--- Data in this exercise ---

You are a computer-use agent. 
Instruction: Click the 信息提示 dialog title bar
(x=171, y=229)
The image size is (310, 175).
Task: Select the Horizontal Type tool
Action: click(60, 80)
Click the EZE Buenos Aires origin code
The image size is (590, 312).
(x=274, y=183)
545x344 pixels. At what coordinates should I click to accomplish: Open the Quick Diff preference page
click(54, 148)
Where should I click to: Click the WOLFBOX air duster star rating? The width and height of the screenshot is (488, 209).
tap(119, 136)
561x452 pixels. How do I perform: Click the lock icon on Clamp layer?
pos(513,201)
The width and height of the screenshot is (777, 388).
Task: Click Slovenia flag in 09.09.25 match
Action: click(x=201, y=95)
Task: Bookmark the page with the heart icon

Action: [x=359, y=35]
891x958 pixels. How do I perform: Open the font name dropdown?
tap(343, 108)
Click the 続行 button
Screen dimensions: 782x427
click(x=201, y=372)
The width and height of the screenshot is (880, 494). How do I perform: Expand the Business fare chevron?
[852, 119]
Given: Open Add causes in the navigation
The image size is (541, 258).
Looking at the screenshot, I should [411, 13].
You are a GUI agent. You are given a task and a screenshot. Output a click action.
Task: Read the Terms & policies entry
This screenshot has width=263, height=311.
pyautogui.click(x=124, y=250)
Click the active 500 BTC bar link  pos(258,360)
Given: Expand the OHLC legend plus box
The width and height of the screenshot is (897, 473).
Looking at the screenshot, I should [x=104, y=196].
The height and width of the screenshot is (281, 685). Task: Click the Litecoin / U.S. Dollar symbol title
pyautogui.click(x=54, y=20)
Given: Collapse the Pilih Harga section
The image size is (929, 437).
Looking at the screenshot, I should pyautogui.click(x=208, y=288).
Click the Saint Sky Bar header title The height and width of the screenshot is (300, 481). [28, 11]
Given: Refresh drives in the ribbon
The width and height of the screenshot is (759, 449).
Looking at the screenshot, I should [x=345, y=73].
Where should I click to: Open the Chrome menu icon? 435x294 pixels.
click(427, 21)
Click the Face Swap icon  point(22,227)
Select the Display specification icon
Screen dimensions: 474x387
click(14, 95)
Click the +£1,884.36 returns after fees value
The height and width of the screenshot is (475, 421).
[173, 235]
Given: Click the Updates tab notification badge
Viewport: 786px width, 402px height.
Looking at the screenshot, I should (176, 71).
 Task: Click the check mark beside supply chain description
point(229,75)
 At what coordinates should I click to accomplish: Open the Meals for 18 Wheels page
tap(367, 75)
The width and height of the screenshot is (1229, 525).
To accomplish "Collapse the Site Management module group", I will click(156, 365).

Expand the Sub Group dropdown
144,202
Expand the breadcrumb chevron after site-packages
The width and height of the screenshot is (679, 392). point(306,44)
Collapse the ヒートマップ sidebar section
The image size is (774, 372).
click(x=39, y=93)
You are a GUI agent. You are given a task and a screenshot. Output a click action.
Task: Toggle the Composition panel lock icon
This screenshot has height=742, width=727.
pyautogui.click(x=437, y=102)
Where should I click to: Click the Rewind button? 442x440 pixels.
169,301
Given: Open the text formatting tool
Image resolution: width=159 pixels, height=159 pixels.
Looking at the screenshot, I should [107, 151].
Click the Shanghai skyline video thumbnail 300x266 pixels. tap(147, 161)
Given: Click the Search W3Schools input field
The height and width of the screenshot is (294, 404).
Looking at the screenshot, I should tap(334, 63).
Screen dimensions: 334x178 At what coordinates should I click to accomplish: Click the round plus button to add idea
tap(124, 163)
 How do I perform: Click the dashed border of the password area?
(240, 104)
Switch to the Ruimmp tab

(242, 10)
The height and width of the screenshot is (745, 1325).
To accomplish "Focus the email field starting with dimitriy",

---

Work required. Set out, exactly as written, the lines from the line with "Task: Click the check" to the last line of the records, inclusive, and only those lines.

Solved problem.
 Task: Click the check mark beside supply chain description
point(229,75)
 At what coordinates should I click to accomplish: Open the Meals for 18 Wheels page
tap(367, 75)
The width and height of the screenshot is (1229, 525).
To accomplish "Collapse the Site Management module group", I will click(156, 365).

Expand the Sub Group dropdown
144,202
Expand the breadcrumb chevron after site-packages
The width and height of the screenshot is (679, 392). point(306,44)
Collapse the ヒートマップ sidebar section
The image size is (774, 372).
click(x=39, y=93)
You are a GUI agent. You are given a task and a screenshot. Output a click action.
Task: Toggle the Composition panel lock icon
This screenshot has height=742, width=727.
pyautogui.click(x=437, y=102)
Where should I click to: Click the Rewind button? 442x440 pixels.
169,301
Given: Open the text formatting tool
Image resolution: width=159 pixels, height=159 pixels.
Looking at the screenshot, I should [107, 151].
Click the Shanghai skyline video thumbnail 300x266 pixels. tap(147, 161)
Given: Click the Search W3Schools input field
The height and width of the screenshot is (294, 404).
Looking at the screenshot, I should tap(334, 63).
Screen dimensions: 334x178 At what coordinates should I click to accomplish: Click the round plus button to add idea
tap(124, 163)
 How do I perform: Click the dashed border of the password area?
(240, 104)
Switch to the Ruimmp tab

(242, 10)
The height and width of the screenshot is (745, 1325).
To accomplish "Focus the email field starting with dimitriy",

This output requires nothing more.